Pointing records for text and elements:
"""

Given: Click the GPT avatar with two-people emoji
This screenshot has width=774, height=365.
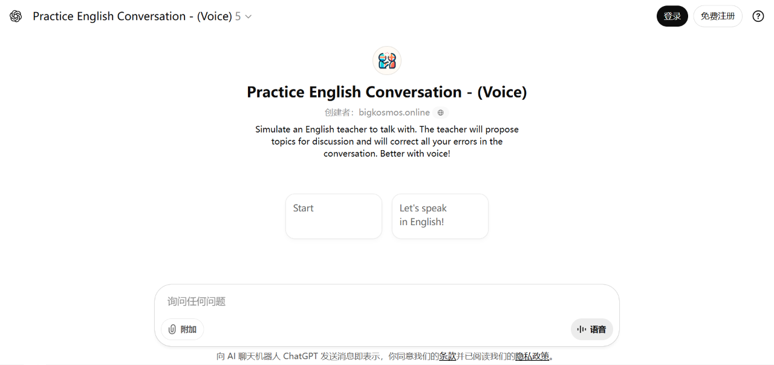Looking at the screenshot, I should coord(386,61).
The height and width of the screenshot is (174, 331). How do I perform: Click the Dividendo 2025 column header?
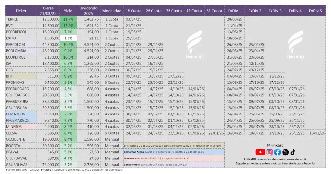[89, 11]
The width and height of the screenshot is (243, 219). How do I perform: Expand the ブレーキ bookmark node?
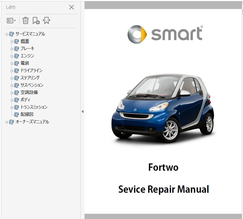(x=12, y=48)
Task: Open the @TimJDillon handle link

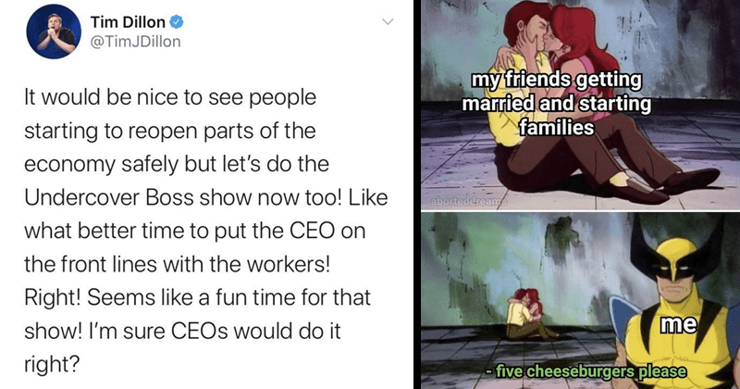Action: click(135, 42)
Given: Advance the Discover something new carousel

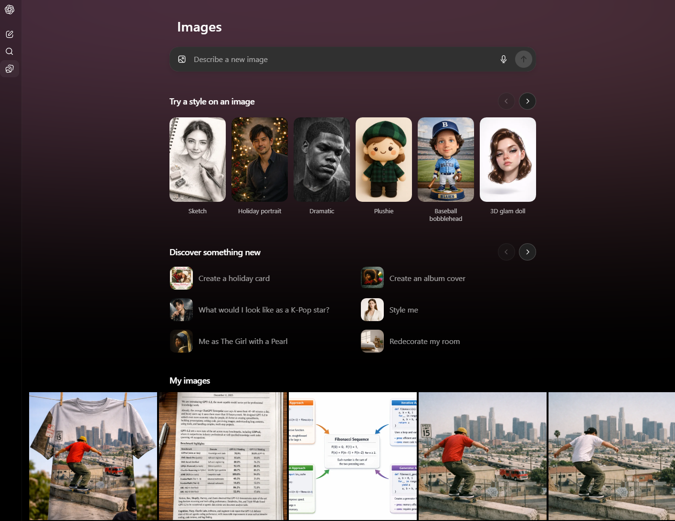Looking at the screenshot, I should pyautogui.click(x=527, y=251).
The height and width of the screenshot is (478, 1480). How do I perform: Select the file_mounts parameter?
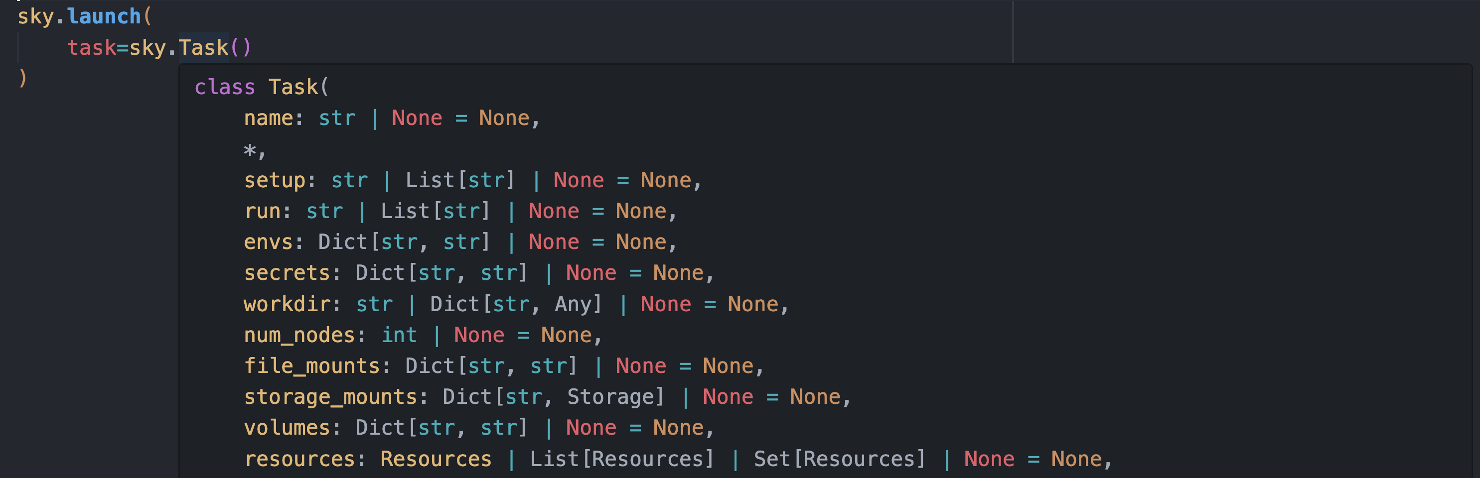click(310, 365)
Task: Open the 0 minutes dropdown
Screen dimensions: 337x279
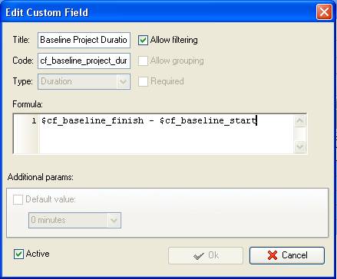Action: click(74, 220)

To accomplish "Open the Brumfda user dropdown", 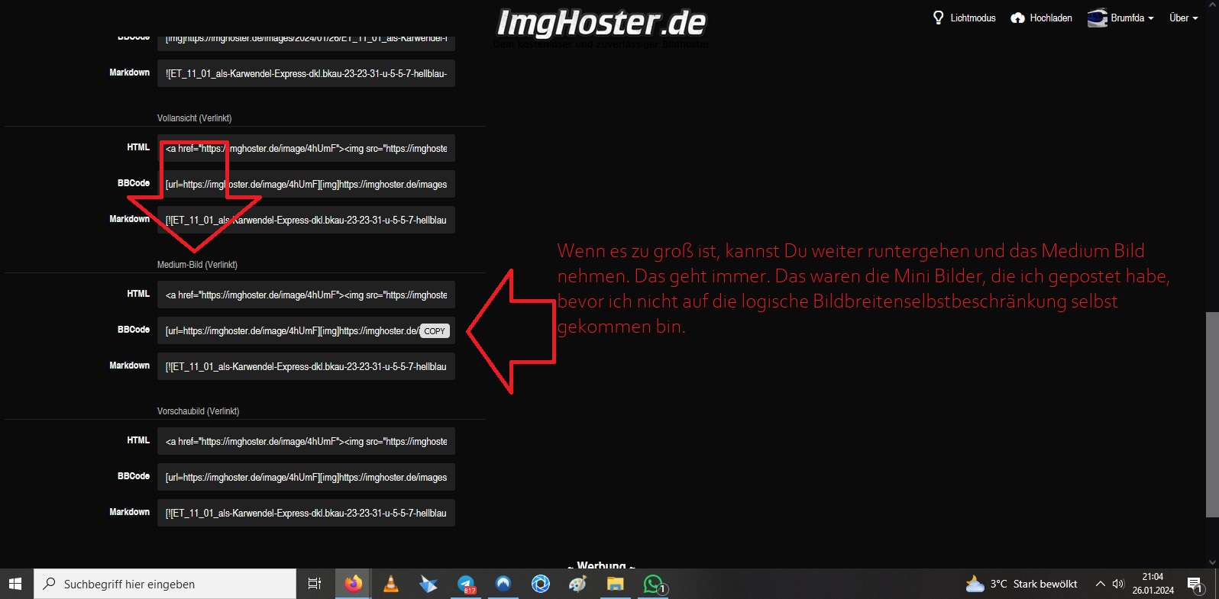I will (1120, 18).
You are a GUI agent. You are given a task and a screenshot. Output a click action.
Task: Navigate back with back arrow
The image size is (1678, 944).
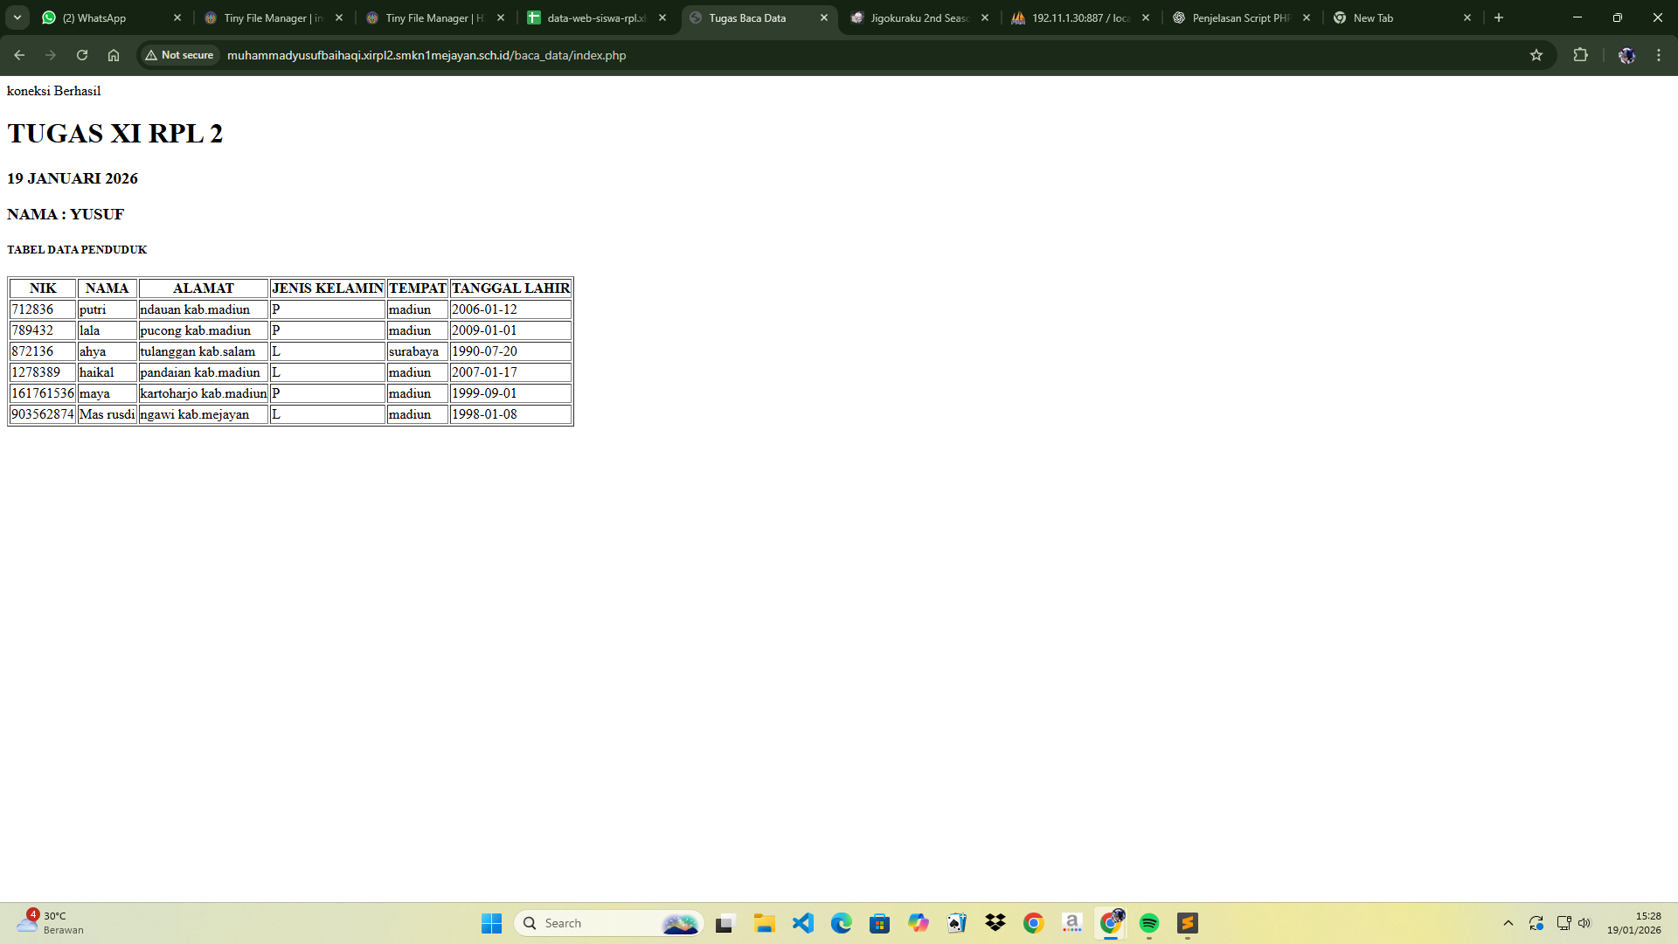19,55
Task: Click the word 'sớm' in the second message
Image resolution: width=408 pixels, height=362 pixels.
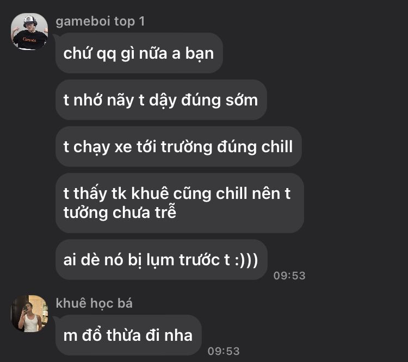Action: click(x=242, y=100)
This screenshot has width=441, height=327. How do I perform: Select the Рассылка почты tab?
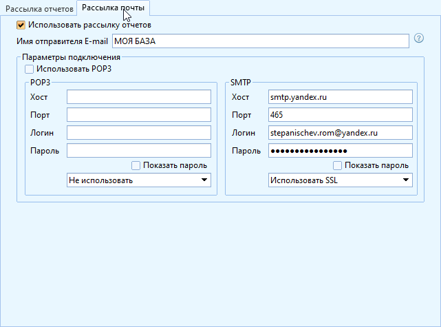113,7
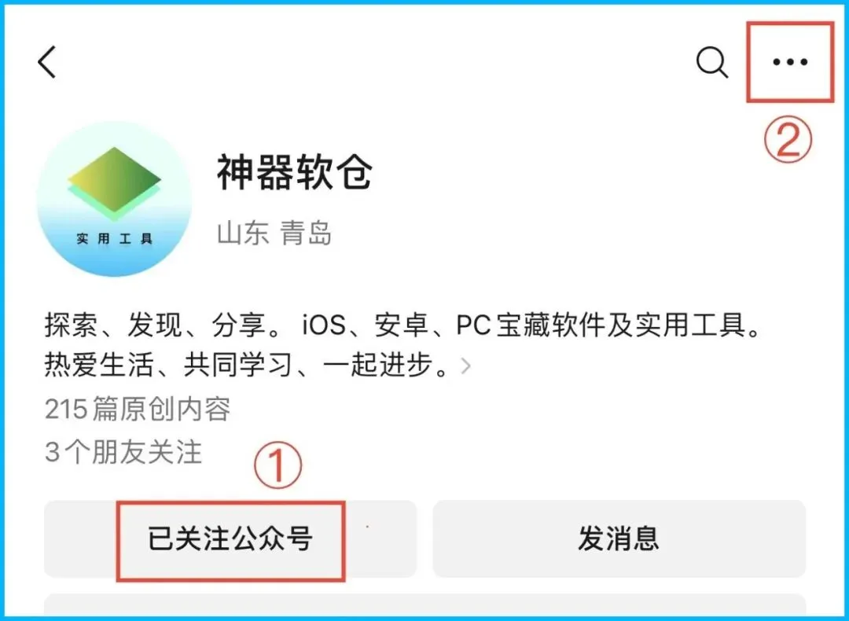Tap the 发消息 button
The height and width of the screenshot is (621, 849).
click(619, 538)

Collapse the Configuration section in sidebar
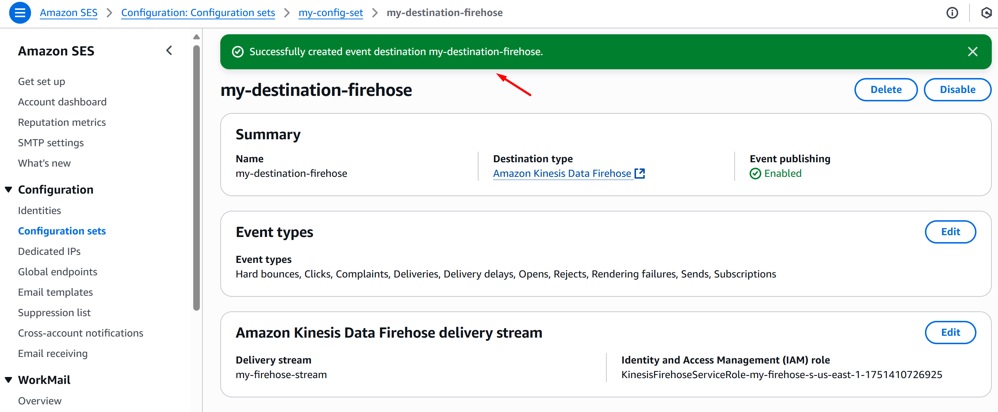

"""

WHAT TO WORK ON: Substitute "Instruction" for "Task" in the records from the line with "The height and width of the screenshot is (174, 331)." to the line with "Action: click(74, 220)", and leave everything else unchanged. Give only those lines, without the pictures.

WRITTEN RESPONSE:
The height and width of the screenshot is (174, 331). How do I perform: Click the Dividendo 2025 column header?
[89, 11]
The width and height of the screenshot is (243, 219). How do I perform: Expand the ブレーキ bookmark node?
(x=12, y=48)
Instruction: Open the @TimJDillon handle link

Action: click(135, 42)
Given: Advance the Discover something new carousel

Looking at the screenshot, I should pyautogui.click(x=527, y=251).
The height and width of the screenshot is (478, 1480). How do I perform: Select the file_mounts parameter?
click(310, 365)
Instruction: Open the 0 minutes dropdown
Screen dimensions: 337x279
Action: click(74, 220)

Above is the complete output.